Tuesday 12 July 2011

Describe three main arguments that Diamond makes in Guns, Germs, and Steel and cite the evidence to support his answer.

In this
answer, I will present three main arguments that Diamond makes in that are
all pieces of support for his main overall argument.  In other words, these three arguments are
not the main thing that Diamond is trying to prove in his book.  Instead, they are pieces of
evidence to prove that main argument.

One argument that Diamond makes is that
culture does not determine which groups of people become wealthy and powerful.  He says, for
example, that Europeans did not conquer Native Americans because the Europeans had a better
culture.  One piece of evidence for this is found in Chapter 2 of the book.  There, Diamond
shows that the Maori and the Moriori were both Polynesian people who shared the same original
culture.  The two groups then split as the Maori ended up in New Zealand and the Moriori in the
Chatham Islands.  He argues that the Maori became much more powerful and had a different kind of
society than the Moriori because the two groups ended up in different environments.

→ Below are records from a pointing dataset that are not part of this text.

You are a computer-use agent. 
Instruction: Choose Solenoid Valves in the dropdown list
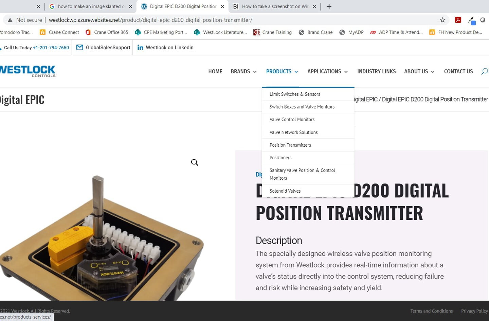tap(285, 191)
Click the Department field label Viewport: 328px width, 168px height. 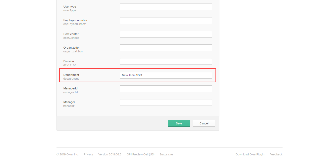click(71, 75)
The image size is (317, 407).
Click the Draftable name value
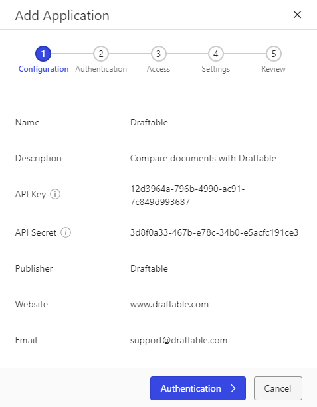click(149, 122)
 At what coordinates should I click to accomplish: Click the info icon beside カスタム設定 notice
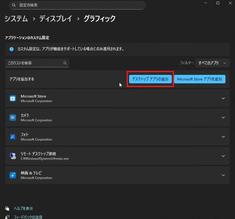click(11, 49)
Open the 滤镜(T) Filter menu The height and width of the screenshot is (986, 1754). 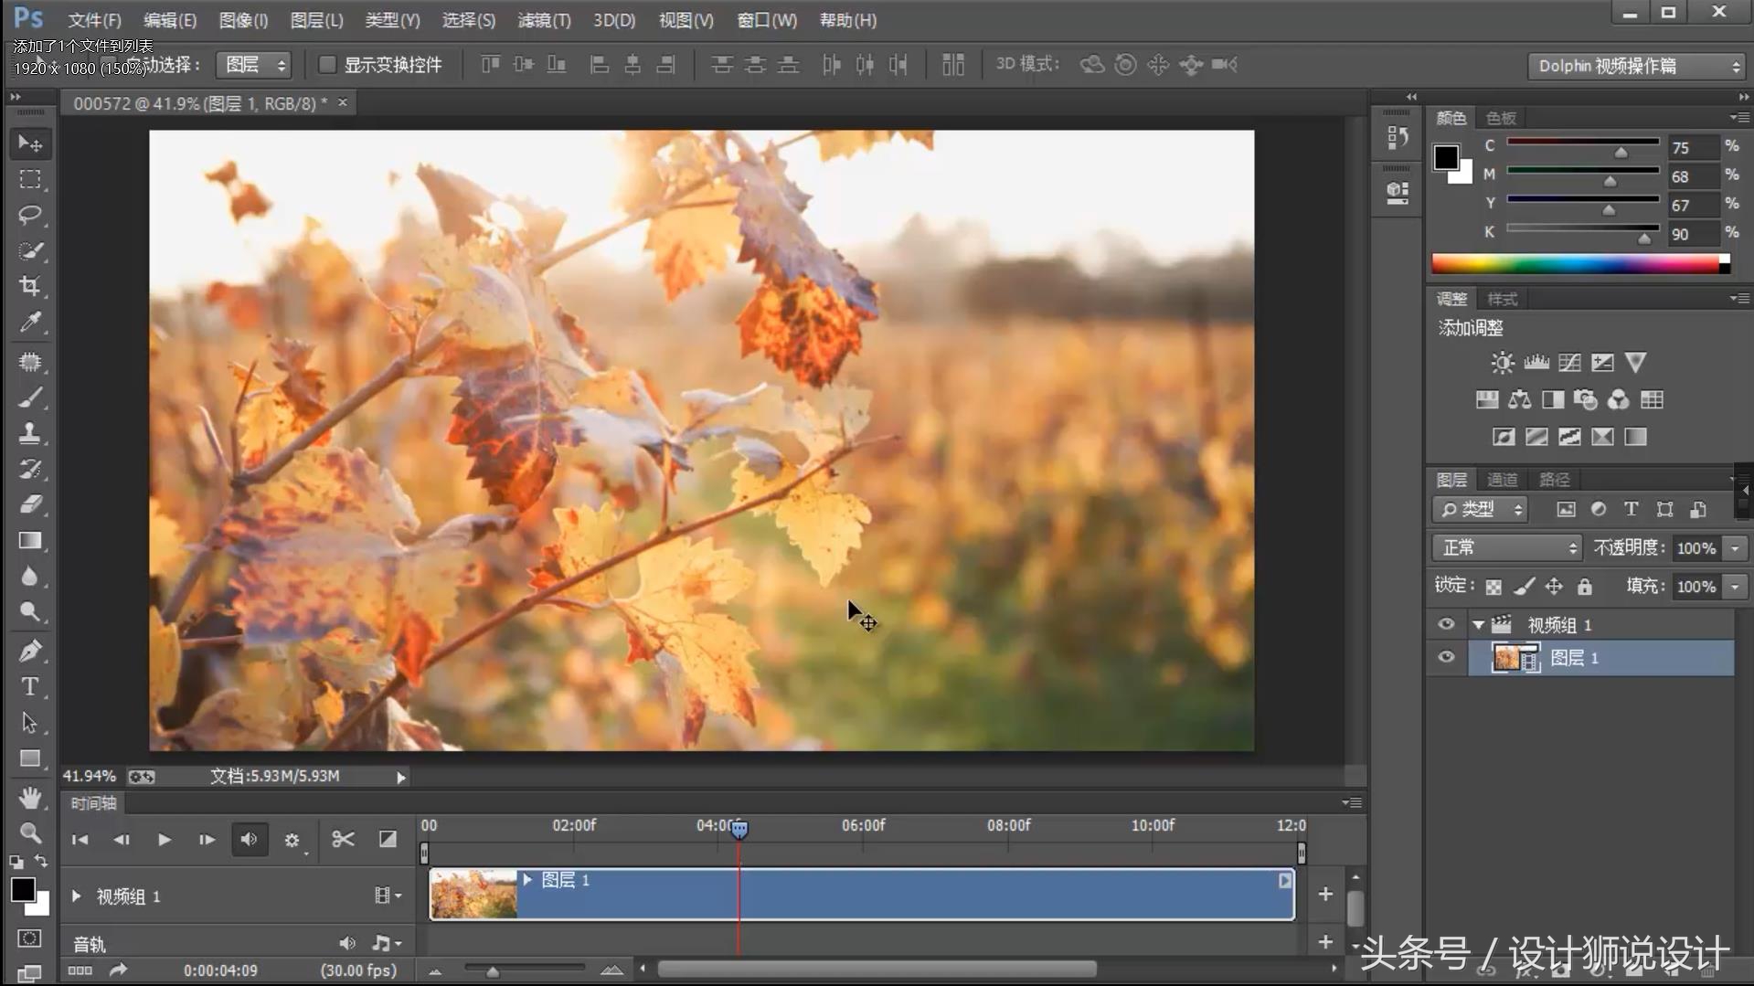(x=544, y=20)
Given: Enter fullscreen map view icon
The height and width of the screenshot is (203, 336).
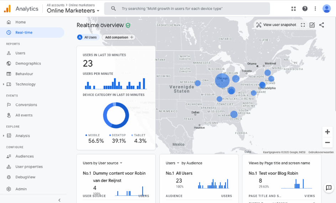Looking at the screenshot, I should [303, 25].
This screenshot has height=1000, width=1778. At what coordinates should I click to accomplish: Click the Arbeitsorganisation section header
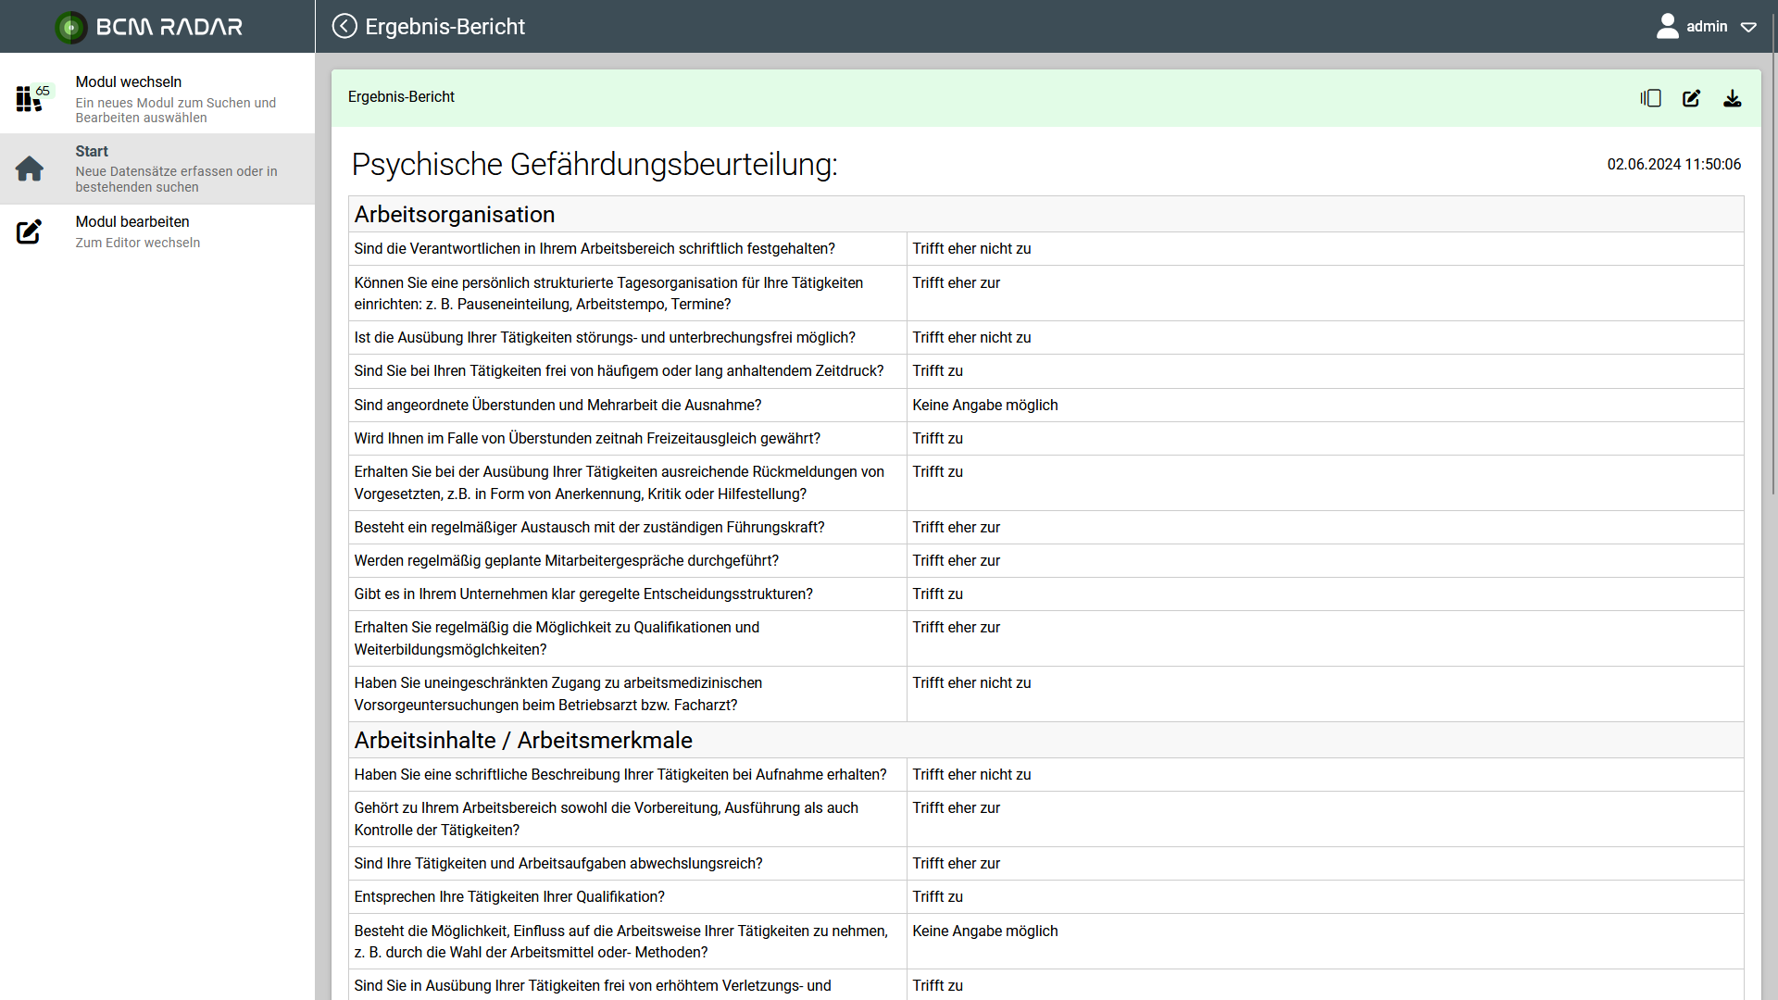(x=455, y=214)
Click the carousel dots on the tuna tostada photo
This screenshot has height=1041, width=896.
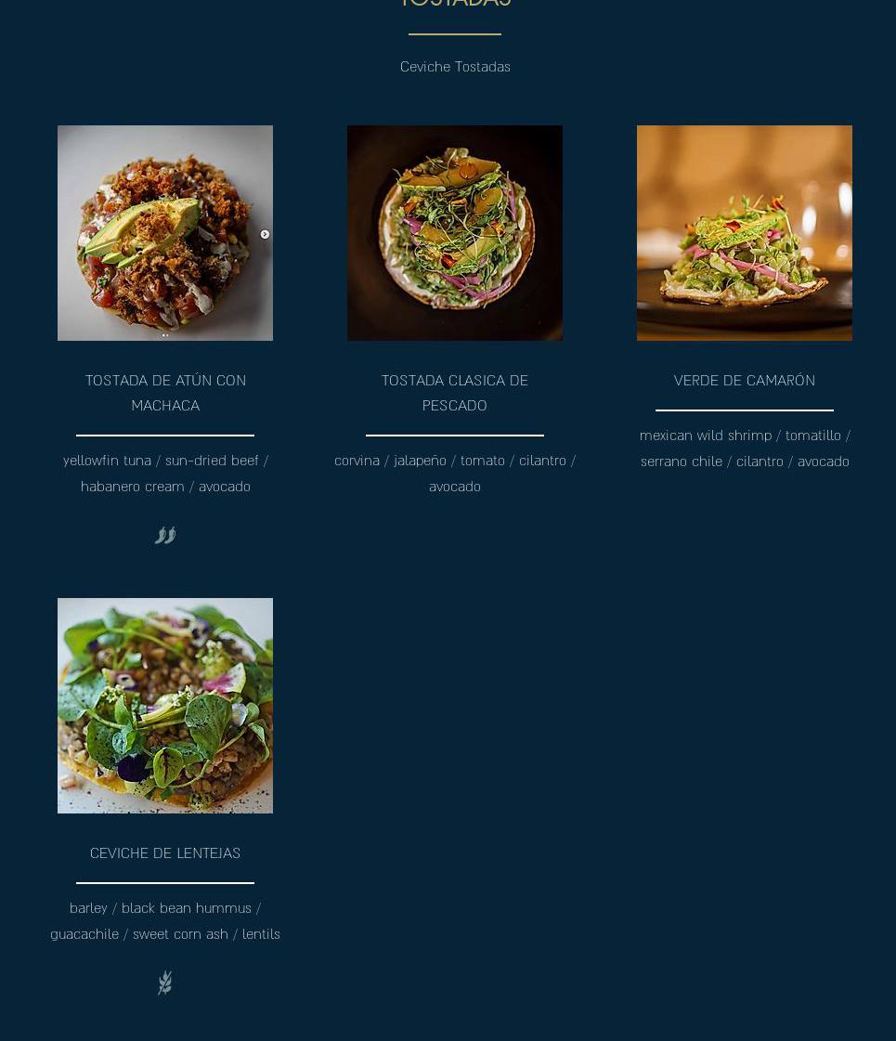[165, 335]
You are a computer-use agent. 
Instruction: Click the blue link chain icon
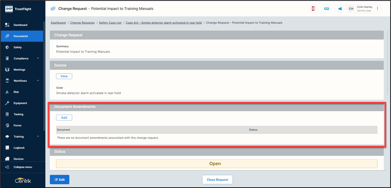click(x=327, y=9)
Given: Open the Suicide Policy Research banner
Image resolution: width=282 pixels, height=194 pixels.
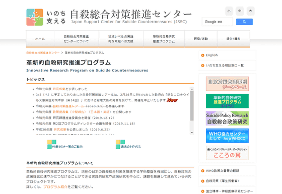Looking at the screenshot, I should (x=227, y=118).
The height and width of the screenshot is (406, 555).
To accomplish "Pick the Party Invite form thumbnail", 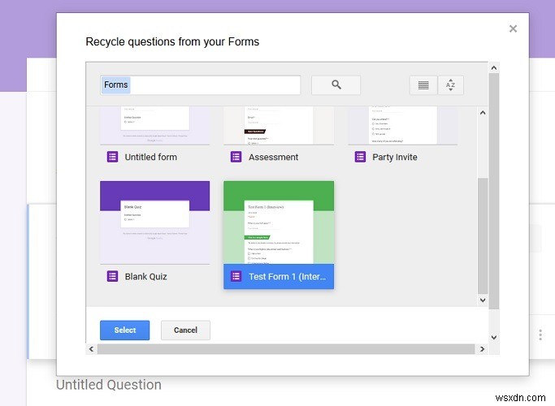I will coord(402,125).
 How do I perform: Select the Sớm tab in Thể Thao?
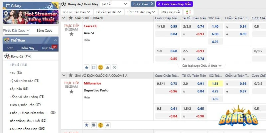point(10,48)

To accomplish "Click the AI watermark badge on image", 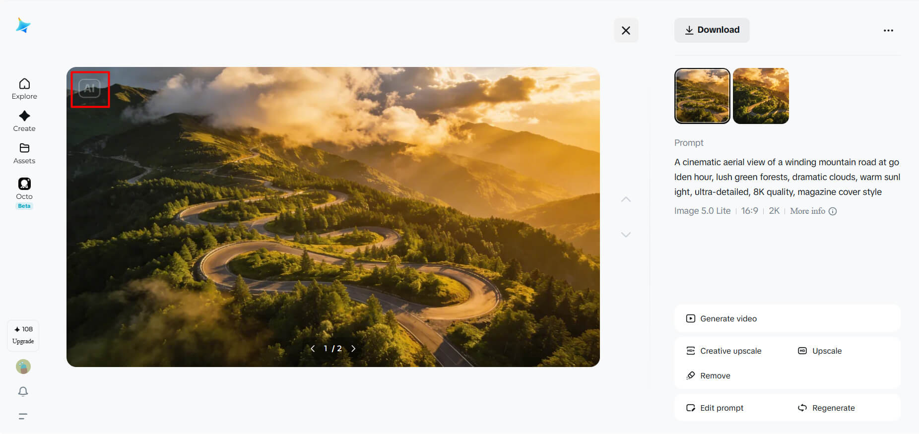I will pyautogui.click(x=90, y=89).
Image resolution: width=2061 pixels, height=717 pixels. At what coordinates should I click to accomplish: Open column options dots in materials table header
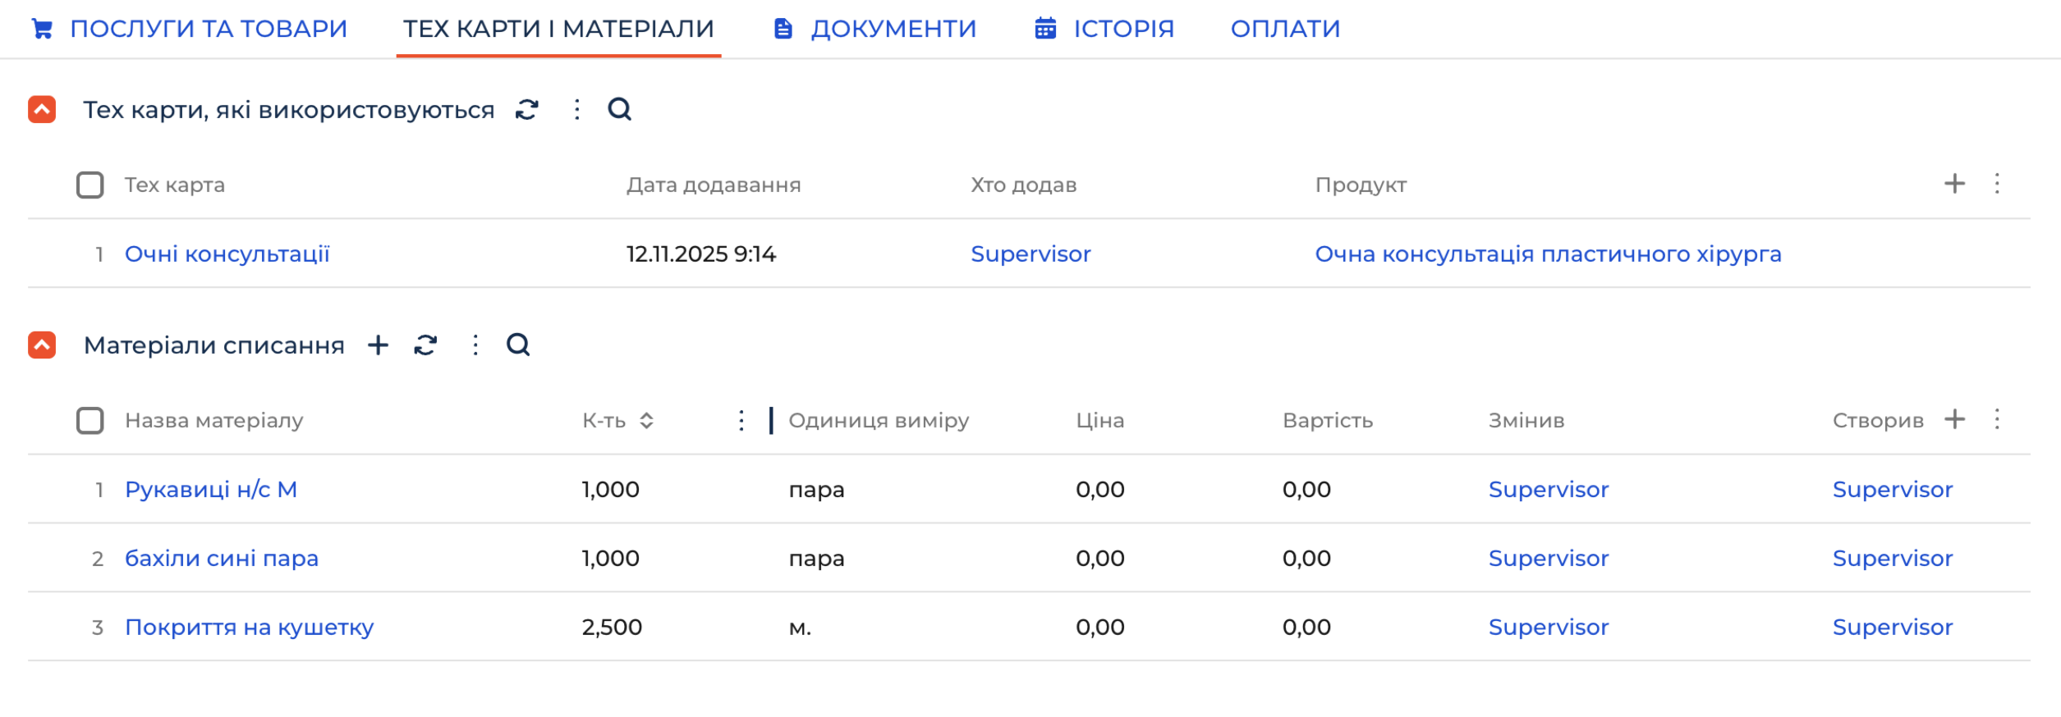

A second argument is that the people who started to farm were those who lived in places
with the most domesticable plant species.  In other words, people in the Fertile Crescent
started to farm before those in North America because they had more plants that they could
potentially grow, not because they were culturally superior.  One of Diamonds major pieces of
evidence for this is found on p. 140 where there is a table that shows more than half the best
grain species in the world were found in the Fertile Crescent.  This shows that people there had
a much better chance to start farming than people elsewhere.

Finally, Diamond
argues that luck explains why some people domesticated animals and others did not.  In other
words, we cannot say that Europeans domesticated horses because they were better than Africans,
who did not domesticate zebras.  Instead, Diamond argues in Chapter 9 that the vast majority of
animals cannot be domesticated.  One piece of evidence is that even Europeans who went to Africa
were never able to domesticate zebras.  Again, then, it was simply luck that put some people in
places where there were animals that could be domesticated.